Esta fuerza evangélica interviene cada vez más en el terreno político, atacando en tres frentes simultáneos: en el Congreso, donde “la bancada de la Biblia” controla la quinta parte de la Cámara de Diputados; en la prensa masiva con su multimedio Record, el segundo del país que recorta el espacio de la Rede O Globo; y en las barriadas populares, donde tiene una penetración territorial que no logra ningún otro partido. Frei Betto lo denuncia: las iglesias evangélicas están tomando en Brasil los poderes legislativos, ejecutivo y judicial.
Otras patas de apoyo son los militares, 70 de los cuales alcanzaron el parlamento en las listas electorales y su gurú económico Paulo Guedes, un Chicago boy que asegura un rumbo ultraliberal. Probablemente, a estas alturas y según encuestas, Bolsonaro se está equivocando y los apoyos religiosos se están reduciendo en la misma medida en que el virus va sembrando de muerte a la totalidad del país.
Es curioso que Bolsonaro ganara las elecciones con un discurso antisistema, cuando él mismo llevaba 28 años de diputado. Pero más inquietante es el hecho de que las ganara afirmando su apoyo al golpe de Estado de 1964 que dio lugar a una dictadura militar sangrienta. Él mismo afirmó en plena campaña electoral que la dictadura se equivocó al no haber matado más.
En este punto, la pregunta puñetera es ¿dónde está el PT de Lula? Todo parece indicar que el PT, contrario al proceso de destitución (impeachment) de Dilma Rousseff en mayo de 2016, no ve claro que ahora se ponga a la cabeza de un impeachment contra Bolsonaro, por coherencia. Pareciera que está esperando a que el presidente caiga como fruta madura por efecto de las presiones de otros actores políticos, económicos, sociales y hasta militares. No obstante, su reciente ofensiva regional abundando en la idea de que Brasil constituye una amenaza para la extensión del virus a todos los rincones de América Latina, pudiera estar preparando un cambio de posición del PT en pro de ser parte activa de un impeachment contra Bolsonaro por responsabilidad continental en la transmisión del virus.

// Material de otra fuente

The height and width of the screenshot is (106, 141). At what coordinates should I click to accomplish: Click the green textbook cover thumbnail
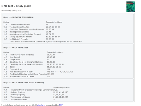pyautogui.click(x=131, y=7)
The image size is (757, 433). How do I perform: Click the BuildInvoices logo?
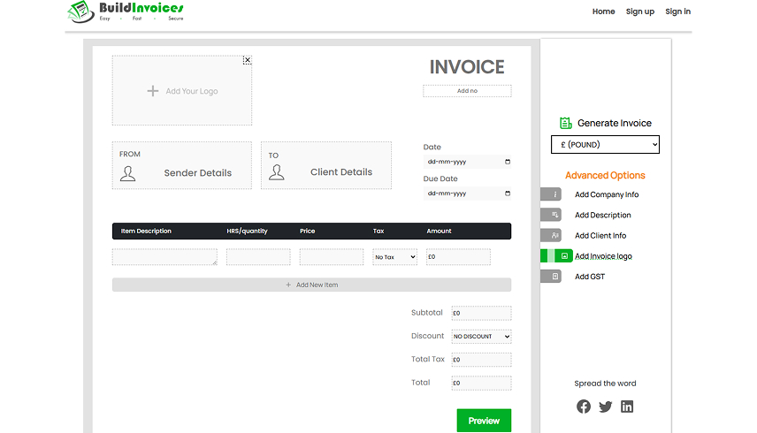point(126,11)
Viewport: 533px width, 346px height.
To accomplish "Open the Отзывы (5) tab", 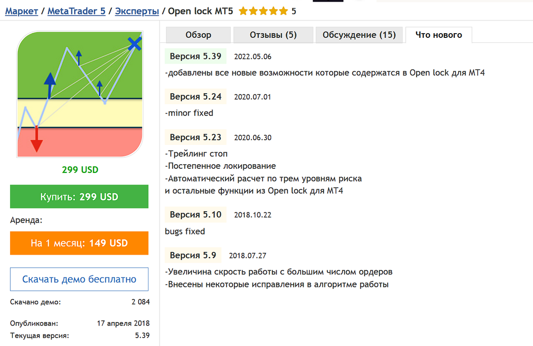I will pos(273,35).
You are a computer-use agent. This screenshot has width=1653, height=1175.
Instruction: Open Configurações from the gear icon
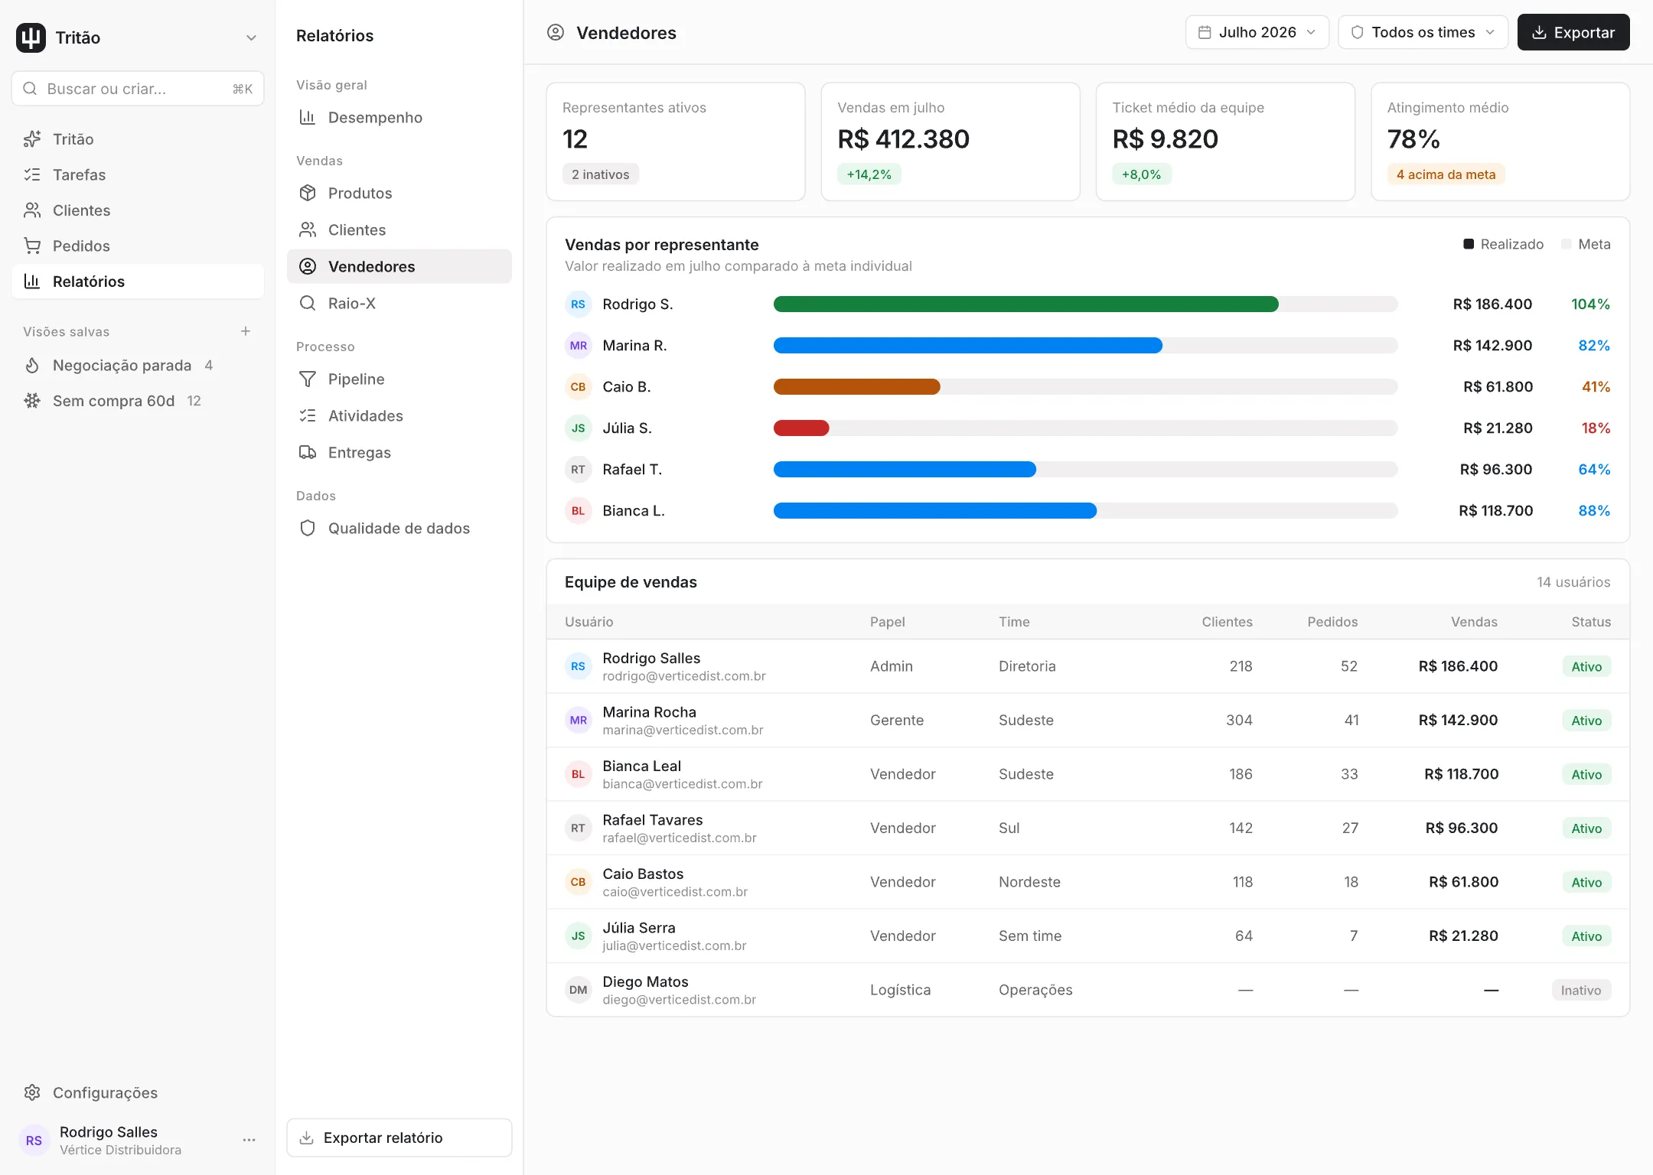[32, 1092]
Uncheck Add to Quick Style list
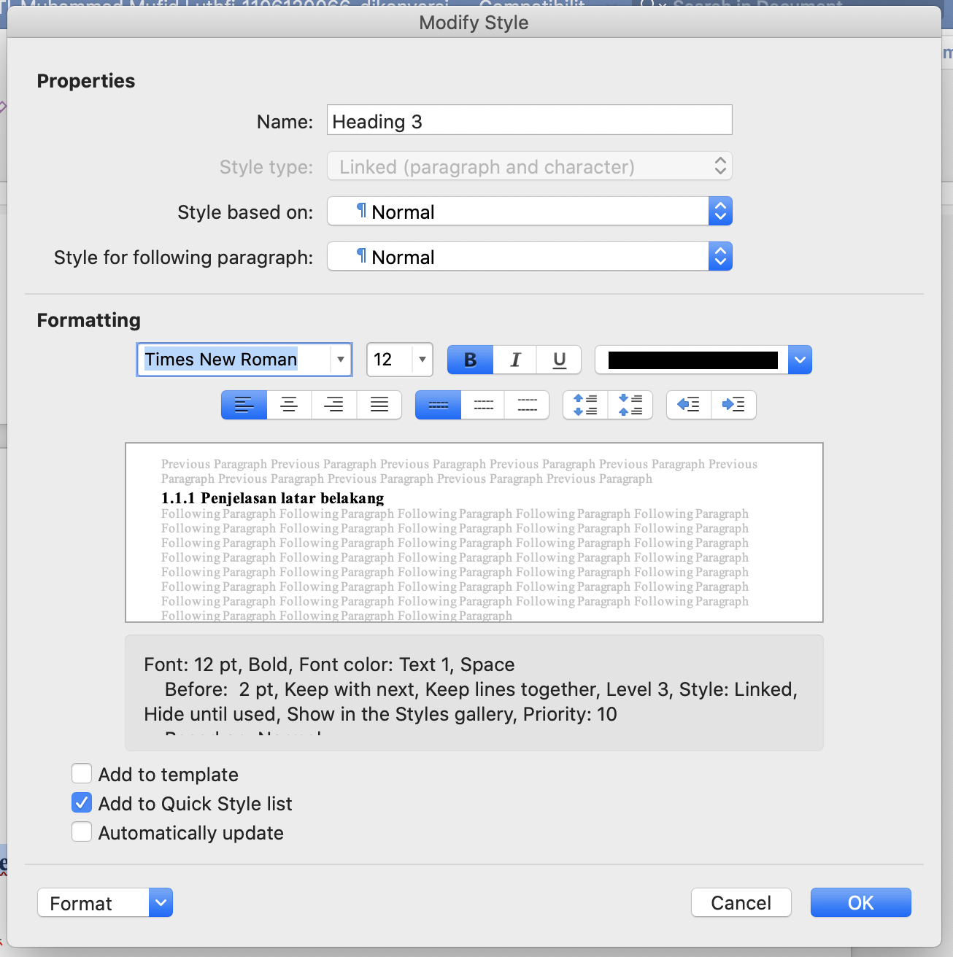953x957 pixels. (x=81, y=802)
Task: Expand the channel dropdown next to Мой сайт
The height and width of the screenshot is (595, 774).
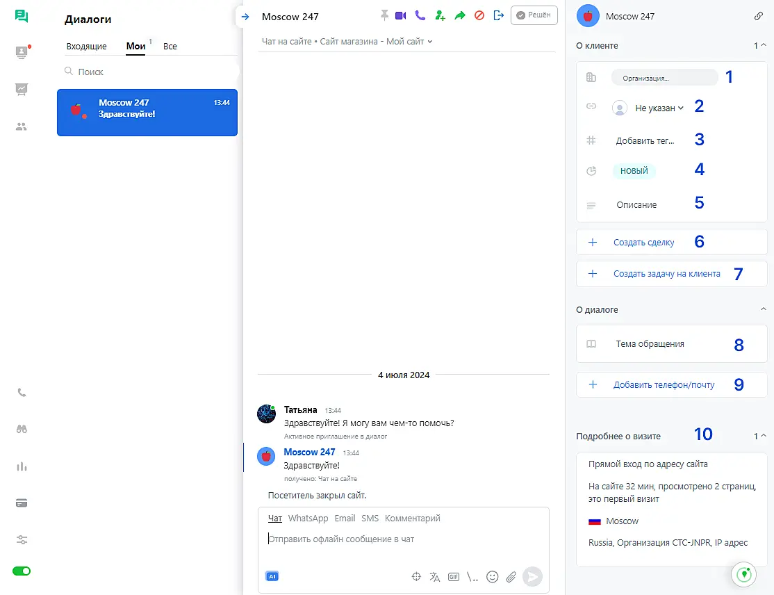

En todo caso al PT de Lula le queda una reflexión por hacer. Redujo en mucho la pobreza durante sus gobiernos pero no logró hacer transformaciones estructurales, y falló seguramente en las asignaturas de ética y de organización de los trabajadores. Eso y la corrupción hizo que aumentaran las críticas contra su gestión, allanando el camino a Bolsonaro. Pero al PT no le bastará con volver al gobierno. No puede pensar solamente en ganar unas elecciones. Necesita recuperar la división de poderes, la independencia de los jueces, seguir ganando terreno a la pobreza, revertir la economía ultraliberal y los comportamientos neofascistas de sectores del Estado, devolver a los militares a los cuarteles y sanear unas policías corrompidas por los narcos. Difícil tarea para un Lula que necesitará algo así como un Frente Amplio Democrático y una alianza especial con Ciro Gómez, líder del PDT (Partido Democrático Laborista).